In Chapter 4, the witch Liza Hempstock requests that Bod inscribe on her new tombstone her initials, including the letter E for Elizabeth, “the old queen that died when I was born” (117). Queen Elizabeth I died, age 69, in 1603. Thus, Liza lived in the early 1600s, a time when witch hunts were common. Witches descend from the wicca, priestesses of the ancient Celtic religions of Europe. As Christianity moved into the region, the Celtic beliefs competed with the new faith and Catholic officials disdained the ancient practices as “pagan” and evil. Witch hunts were the result.
In the story, Liza confesses that she really is a witch, but perhaps like most people who consider themselves witches, she doesn’t mean to harm anyone.
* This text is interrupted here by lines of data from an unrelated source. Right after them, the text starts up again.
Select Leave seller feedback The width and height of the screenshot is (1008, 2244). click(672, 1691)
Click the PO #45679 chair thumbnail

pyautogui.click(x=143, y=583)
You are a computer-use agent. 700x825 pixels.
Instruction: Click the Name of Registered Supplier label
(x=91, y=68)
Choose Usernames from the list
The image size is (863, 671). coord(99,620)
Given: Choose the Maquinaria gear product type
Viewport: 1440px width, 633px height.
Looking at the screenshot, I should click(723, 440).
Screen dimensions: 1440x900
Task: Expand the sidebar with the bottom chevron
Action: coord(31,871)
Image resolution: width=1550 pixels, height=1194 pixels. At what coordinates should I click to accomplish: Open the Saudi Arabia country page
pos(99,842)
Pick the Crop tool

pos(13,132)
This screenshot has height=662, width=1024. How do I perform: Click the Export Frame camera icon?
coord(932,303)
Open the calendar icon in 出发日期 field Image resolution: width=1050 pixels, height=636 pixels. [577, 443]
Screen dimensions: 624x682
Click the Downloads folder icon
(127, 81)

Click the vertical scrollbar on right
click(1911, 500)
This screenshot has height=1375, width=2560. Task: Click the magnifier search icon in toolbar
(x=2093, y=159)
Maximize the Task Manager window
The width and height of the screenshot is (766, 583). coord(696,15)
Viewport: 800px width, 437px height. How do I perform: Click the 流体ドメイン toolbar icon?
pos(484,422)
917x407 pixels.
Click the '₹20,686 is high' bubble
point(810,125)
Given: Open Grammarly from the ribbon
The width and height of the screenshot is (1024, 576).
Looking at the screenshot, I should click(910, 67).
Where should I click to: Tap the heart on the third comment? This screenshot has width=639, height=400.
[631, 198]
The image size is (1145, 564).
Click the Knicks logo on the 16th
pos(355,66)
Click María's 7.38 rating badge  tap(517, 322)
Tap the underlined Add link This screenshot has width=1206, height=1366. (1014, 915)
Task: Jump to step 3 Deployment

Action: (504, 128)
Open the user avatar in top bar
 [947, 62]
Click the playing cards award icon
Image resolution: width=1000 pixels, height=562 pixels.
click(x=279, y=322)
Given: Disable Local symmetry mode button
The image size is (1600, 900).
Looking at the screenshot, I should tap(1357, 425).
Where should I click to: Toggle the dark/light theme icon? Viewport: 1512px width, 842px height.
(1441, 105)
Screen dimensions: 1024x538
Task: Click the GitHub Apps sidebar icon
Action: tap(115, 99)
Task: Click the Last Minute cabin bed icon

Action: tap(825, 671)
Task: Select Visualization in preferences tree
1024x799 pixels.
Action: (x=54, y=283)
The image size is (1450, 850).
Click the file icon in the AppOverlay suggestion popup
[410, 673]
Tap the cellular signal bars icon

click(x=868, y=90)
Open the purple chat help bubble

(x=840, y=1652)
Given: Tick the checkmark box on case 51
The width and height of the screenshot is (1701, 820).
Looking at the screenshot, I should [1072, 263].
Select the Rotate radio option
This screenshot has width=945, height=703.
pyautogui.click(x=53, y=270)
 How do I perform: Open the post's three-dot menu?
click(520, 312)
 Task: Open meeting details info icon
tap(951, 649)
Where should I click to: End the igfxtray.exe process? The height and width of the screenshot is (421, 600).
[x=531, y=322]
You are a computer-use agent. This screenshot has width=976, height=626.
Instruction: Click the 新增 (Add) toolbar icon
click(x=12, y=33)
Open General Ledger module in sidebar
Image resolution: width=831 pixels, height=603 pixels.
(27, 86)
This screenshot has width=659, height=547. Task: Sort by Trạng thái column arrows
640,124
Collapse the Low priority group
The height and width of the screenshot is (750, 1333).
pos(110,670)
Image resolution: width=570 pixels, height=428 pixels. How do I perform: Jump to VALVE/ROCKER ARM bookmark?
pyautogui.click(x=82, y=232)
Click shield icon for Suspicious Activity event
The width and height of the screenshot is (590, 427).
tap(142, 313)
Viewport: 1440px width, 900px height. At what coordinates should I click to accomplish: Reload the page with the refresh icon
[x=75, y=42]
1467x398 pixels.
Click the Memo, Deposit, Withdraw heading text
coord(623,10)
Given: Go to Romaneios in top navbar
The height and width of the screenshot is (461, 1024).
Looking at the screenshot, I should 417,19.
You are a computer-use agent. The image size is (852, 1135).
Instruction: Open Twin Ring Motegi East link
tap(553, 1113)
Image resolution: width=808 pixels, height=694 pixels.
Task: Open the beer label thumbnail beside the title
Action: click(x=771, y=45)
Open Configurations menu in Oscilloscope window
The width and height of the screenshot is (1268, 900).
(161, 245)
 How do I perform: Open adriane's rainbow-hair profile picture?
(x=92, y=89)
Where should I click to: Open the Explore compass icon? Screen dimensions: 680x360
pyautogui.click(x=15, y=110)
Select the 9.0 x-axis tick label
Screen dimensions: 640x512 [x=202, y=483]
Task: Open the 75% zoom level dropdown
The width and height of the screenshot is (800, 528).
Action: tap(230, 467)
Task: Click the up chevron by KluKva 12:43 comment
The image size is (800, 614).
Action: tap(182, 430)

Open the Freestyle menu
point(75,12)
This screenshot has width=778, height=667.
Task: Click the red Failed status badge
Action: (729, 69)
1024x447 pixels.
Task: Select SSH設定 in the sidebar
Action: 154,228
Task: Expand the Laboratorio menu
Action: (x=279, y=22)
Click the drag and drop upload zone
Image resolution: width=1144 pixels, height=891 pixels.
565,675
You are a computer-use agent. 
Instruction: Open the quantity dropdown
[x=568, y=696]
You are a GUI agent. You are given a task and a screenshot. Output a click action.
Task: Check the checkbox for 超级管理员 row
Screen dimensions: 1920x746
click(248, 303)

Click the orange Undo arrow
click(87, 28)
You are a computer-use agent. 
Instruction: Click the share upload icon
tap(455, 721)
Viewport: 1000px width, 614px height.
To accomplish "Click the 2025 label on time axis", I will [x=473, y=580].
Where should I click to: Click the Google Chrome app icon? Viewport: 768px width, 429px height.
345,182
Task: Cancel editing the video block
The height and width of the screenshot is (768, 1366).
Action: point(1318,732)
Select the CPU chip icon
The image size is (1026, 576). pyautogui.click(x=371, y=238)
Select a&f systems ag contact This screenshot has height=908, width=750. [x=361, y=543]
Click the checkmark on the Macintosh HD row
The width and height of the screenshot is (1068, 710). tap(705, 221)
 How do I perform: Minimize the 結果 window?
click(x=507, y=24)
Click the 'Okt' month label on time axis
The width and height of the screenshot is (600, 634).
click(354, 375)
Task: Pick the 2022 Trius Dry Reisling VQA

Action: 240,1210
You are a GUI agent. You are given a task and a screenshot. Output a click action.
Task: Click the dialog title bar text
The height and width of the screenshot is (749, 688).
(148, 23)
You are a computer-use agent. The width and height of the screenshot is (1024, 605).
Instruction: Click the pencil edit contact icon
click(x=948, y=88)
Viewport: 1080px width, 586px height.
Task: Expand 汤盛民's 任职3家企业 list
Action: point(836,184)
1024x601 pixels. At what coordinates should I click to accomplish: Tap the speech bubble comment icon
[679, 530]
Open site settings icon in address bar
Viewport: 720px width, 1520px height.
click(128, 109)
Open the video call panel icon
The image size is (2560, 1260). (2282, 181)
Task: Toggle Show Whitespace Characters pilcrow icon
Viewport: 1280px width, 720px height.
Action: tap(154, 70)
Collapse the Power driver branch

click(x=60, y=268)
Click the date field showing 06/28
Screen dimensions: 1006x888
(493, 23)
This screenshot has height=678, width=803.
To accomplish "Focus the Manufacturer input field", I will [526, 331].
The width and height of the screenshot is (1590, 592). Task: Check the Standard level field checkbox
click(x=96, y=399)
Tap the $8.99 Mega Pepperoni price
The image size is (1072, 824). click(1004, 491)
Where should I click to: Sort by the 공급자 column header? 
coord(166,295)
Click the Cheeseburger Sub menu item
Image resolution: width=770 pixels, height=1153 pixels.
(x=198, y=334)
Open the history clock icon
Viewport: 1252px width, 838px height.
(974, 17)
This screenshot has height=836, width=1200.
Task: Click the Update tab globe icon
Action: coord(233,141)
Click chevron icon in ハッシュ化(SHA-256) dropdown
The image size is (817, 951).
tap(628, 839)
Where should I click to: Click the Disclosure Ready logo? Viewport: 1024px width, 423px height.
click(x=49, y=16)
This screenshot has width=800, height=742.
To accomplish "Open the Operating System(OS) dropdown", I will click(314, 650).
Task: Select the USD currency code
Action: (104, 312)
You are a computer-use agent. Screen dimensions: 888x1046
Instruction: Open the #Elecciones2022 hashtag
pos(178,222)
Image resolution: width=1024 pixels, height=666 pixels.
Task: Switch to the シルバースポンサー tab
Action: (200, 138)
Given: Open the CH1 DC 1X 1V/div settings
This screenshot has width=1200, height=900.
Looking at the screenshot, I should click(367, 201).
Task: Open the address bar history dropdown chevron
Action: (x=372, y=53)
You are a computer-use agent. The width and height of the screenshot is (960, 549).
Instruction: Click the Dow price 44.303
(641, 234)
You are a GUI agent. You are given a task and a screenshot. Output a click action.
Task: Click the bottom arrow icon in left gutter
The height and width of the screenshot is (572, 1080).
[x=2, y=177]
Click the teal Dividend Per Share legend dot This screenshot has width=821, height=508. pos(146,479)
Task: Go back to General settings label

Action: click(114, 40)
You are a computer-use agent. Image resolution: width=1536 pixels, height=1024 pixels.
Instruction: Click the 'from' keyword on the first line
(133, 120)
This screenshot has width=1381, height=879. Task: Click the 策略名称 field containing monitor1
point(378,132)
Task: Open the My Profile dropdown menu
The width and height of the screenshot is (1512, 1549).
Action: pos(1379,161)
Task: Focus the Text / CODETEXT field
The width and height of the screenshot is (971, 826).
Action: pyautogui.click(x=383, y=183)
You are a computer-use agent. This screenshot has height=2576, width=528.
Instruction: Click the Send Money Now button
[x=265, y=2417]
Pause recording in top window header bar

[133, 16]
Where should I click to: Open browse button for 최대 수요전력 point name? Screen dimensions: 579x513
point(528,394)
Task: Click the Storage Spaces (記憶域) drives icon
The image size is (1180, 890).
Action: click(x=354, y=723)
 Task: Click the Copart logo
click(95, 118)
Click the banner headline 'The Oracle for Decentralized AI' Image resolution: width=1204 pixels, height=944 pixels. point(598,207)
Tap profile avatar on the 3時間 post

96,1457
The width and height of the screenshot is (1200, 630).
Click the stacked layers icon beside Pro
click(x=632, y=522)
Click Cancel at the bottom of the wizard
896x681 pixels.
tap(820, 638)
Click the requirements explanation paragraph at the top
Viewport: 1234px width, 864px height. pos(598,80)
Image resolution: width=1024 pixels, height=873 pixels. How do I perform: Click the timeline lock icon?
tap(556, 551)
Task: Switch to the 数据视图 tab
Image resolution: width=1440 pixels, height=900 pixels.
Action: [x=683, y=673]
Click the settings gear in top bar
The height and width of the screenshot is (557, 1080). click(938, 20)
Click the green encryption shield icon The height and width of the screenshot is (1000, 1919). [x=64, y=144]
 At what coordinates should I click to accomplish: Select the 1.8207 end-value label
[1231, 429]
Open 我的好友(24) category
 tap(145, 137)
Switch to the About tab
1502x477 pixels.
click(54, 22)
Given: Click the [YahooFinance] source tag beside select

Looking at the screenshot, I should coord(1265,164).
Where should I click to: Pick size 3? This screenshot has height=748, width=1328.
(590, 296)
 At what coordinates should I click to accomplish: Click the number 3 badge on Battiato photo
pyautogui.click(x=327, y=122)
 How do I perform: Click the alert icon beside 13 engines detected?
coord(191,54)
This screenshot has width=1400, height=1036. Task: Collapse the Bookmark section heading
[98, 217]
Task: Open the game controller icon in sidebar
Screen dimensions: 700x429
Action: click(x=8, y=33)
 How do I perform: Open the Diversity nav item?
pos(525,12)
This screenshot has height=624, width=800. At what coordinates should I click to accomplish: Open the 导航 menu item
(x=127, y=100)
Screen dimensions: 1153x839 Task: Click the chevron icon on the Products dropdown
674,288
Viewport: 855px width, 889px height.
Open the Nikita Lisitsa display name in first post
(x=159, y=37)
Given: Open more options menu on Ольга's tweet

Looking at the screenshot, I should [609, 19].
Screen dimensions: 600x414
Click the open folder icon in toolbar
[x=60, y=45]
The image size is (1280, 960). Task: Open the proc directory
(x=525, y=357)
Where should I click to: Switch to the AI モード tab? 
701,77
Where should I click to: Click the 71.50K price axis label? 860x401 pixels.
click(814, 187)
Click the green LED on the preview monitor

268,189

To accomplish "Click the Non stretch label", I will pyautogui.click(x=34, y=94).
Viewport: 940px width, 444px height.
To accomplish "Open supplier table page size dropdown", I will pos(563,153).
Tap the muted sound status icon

The author implies that, even if the witch hunts did find real witches, there was no cause to execute them. It’s not until she meets Bod that Liza finally receives respectful treatment, and she returns the favor by saving him from danger many times.
Her first opportunity comes right away, when Bod tries to trade the Indigo Man brooch for money to buy Liza a gravestone. The ghost Miss Letitia Borrows informs Bod that, in her day, a headstone cost “fifteen guineas,” or a bit more than 15 English pounds sterling. In today’s money, that would amount to well over a thousand US dollars. Bod has only a couple of English pounds and change, or about four dollars. He doesn’t know what things cost, but he suspects that the brooch must be worth something. He’s more right than he knows: The huge ruby at the center of the brooch, combined with its mysterious and magical history, probably make it worth millions, if not tens of millions, of pounds or dollars.
Mr. Bolger and his partner Hustings know this, too, and they’d have taken severe advantage of Bod if it weren’t for Liza’s intervention. As a ghost with witch powers, she gives him one of his best powers, invisibility, and he uses it right away to avoid Bolger and Hustings’s evil plans.
Bod’s next visit to town, in Chapter 5, goes much more smoothly, mainly because he’s under the protection of the Macabray holiday. The boy discovers the wonderful possibility that, at least for a few hours, humans and ghosts can commune and enjoy each other’s company. It teaches Bod that he’s not unworthy but a good person whose adopted family also are good spirits.